America’s manufacturing sector alone is looking to fill some 600,000 skilled positions at a time when jobs are badly needed. Yet,few workers have the necessary skills to fill the jobs, even though manufacturing is rebounding and starting salaries are rising.

The general public has “a vision of manufacturing as a dark, dirty, dangerous and dumb industry,” and that’s one of the biggest hurdles to overcome, said Ted Toth, CEO of Rosenberger-Toth in Pennsauken, N.J., also chair of the National Tooling and Machining Association (NTMA).

Toth explained that as high schools drop their vocational training and apprenticeship programs, young people no longer understand what a manufacturing job looks like or why they should pursue one.

“Due to the upgrade in technology, we now define our workers as 'blue-tech' workers,” rather than the traditional “blue collar” employees, said Toth. “Blue techs work with their hands, they work with their heads, they utilize technology such as computerized machines and robotics -- at three to four times the minimum wage,” he said.

But closing the skills gap has no "quick fix," he acknowledged.

That’s where partnerships between schools and local businesses come in, with the aid of groups like the NTMA and the Precision Metalforming Association (PMA), said the panelists. "You have to take the bull by the horns," insisted PMA chair Jody Fledderman.

Parents have to be convinced that there are good opportunities in manufacturing, Fledderman said.
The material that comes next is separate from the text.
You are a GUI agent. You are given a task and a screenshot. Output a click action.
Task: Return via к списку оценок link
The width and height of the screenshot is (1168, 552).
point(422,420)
A willing school administrator, he added, is also crucial in developing a technical curriculum based on recommendations from local businesses.

Fledderman, who is also the CEO of Batesville Tool & Die in Batesville, Ind., described the partnership with one of the schools in the city to conduct co-op programs. "Kids are trained to operate machines and do meaningful things” starting in junior high school, he explained. By the time they’re in senior year, they’re being paid, he said, and they graduate just one semester short of an associate degree “that didn’t cost them anything.”

Businesses are then prepared to hire these skilled graduates and pay for their last semester.
“The time they spend at our plants counts as college credits,” he noted.

“This is gonna be a 20-year-old kid or 19-year-old kid [who] we’re going to start at 35 or 40 thousand dollars,” said Fledderman.

Mark Volk, president of Lackawanna College, Scranton, Pa., described the petroleum and natural gas curriculum he launched at the two-year college. He observed that the value of an associate degree is often “downplayed” because people don’t know they can earn “well beyond family sustainable wages,” and go all the way to six-figures.

Volk said a vocational education is a “life-changing opportunity” for young people, especially when they are retained locally and can stay close to their families.

At the end of the day, however, Fledderman said businesses are willing to train their employees in their own unique ways, so previous experience is not always necessary. As long as there are basic technical skills and an interest in the industry, he said, “we’ll teach them.”